Pre-calibration of Examiner
Data collection and exporting to the software were done by a maxillofacial radiologist who did not participate in measurement taking. All the measurements were recorded by a radiologist and a forensic odontologist and also an oral radiologist of similar experience in the field of Oral and Maxillofacial Radiology and forensic odontology. The two observers were blinded to the sex and age of the individual where no evidence of sex or age was visible in the included panoramic images. The two observers were also blinded to the measurements taken by each of them. The mean values taken by the two observers were calculated and subjected to statistical analysis.

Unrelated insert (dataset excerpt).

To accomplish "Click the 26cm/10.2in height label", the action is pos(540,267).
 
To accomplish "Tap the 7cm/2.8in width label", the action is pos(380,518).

In order to ensure the uniformity with which the analysis was undertaken, the investigator was presented with a random set of OPGs. The agreement analysis of inter-observers had values greater than 0.89, and the intra-observer agreement analysis had values ranging from 0.85 to 0.99. Most Kappa values were interpreted to represent from substantial agreement to almost perfect agreement. The study had high values in the inter- and intra-observer analysis, showing good accuracy in the measurements made for the same person or for more than one observer.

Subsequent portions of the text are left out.